Type of act
Decision
Date
18-04-2006 year
To the case

DECISION No 4 OF 18 APRIL 2006 ON CONSTITUTIONAL CASE No 11/2005

 

         The case is based on Art. 149 para 1 subpara 2 of the Constitution.

         The case was admitted on 7 December 2005 following a challenge of the General Prosecutor of the Republic of Bulgaria of the constitutionality of Art. 132d, para 3 of the Law on Serving Sentences (LSS) created by § 85 of the Law on the Amendment to the Law on Serving Sentences (DV, No 62/2002). The challenge of the constitutionality of Art. 132d, para 3 of the LSS is based on the claim of the noncompliance of the provisions with Art. 34, para 1, Art. 32, para 1 and Art. 30, para 5 of the Constitution.

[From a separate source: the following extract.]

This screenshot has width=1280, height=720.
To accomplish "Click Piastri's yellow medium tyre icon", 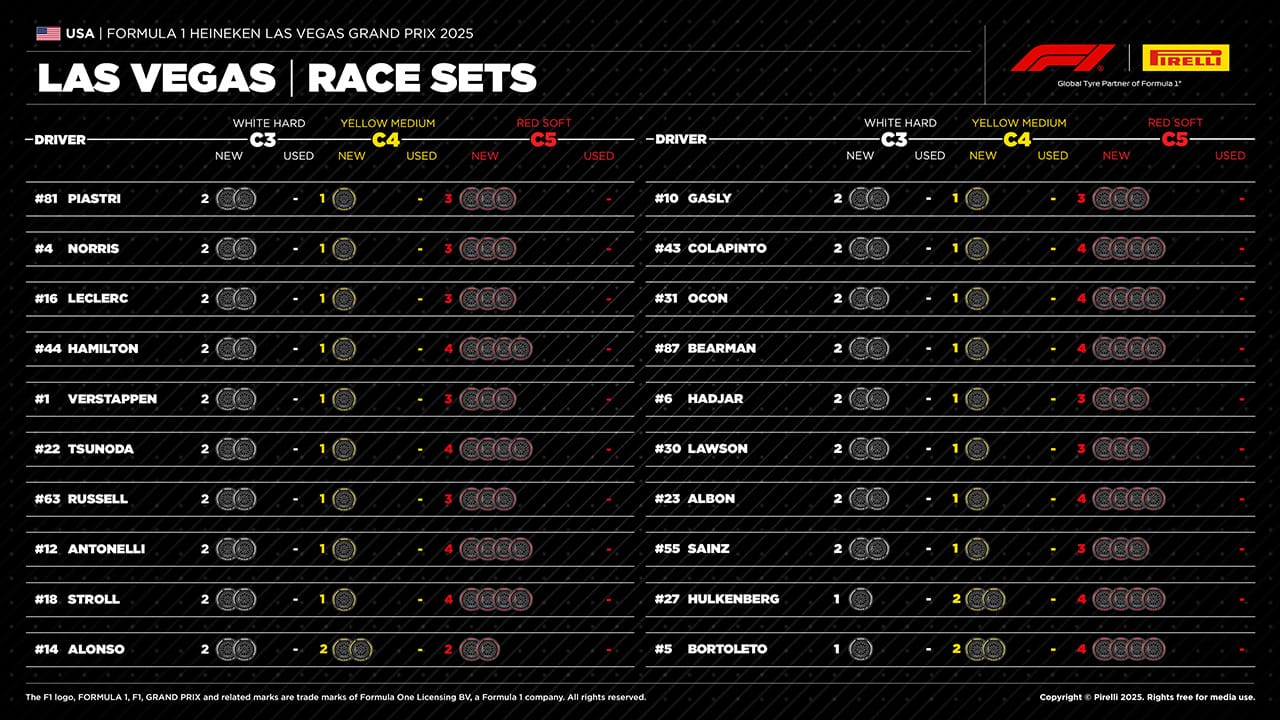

         To rule on the compliance with the Constitution of Art. 132d, para 3 of the LSS that prescribes the procedure of the exchange of communications, the Constitutional Court decided thus:

         І. On the claim that Art. 132d, para 3 of the LSS is noncompliant with Art. 34 of the Constitution.

         Art. 34, para 1 of the Constitution proclaims that the freedom and confidentiality of correspondence is a fundamental human right, however, the inviolability of correspondence is not absolute. Individual privacy and public life are not absolutely independent; the principle of the rule of law presupposes  that the State must use its regulatory powers to protect and balance individual freedom which is not to be used against the freedom and security of other citizens and the public interest in a civil society. Understandably, the need to strike the balance in the protection of the freedom of all legal entities and the security of society as a whole does not condition the possibility to impose arbitrary restrictions on the inviolability of correspondence by the authorities. Therefore Art. 34, para 2 of the Constitution defines the circumstances under which and the procedure by which the freedom of correspondence can be restricted whereas the normal development of democratic society is not affected. The text in question reads that it is only when the information in exchanged communications may help discover or prevent grave crimes can the content of such letters be disclosed, providing a permission has been obtained from the judicial authorities. It should be noted that the Constitution allows an exception to this provision in yet another case of curtailment of this fundamental human right but solely in a situation of constitution pathology when emergency measures are needed to safeguard constitutional democracy. Remembering that freedom and the confidentiality of correspondence are not counted among the fundamental rights that shall never be derogated (Art. 57, para 3) per argumentum a contrario in status belli or martial law, a law can temporarily restrict the right that Art. 34, para 1 of the Constitution provides for.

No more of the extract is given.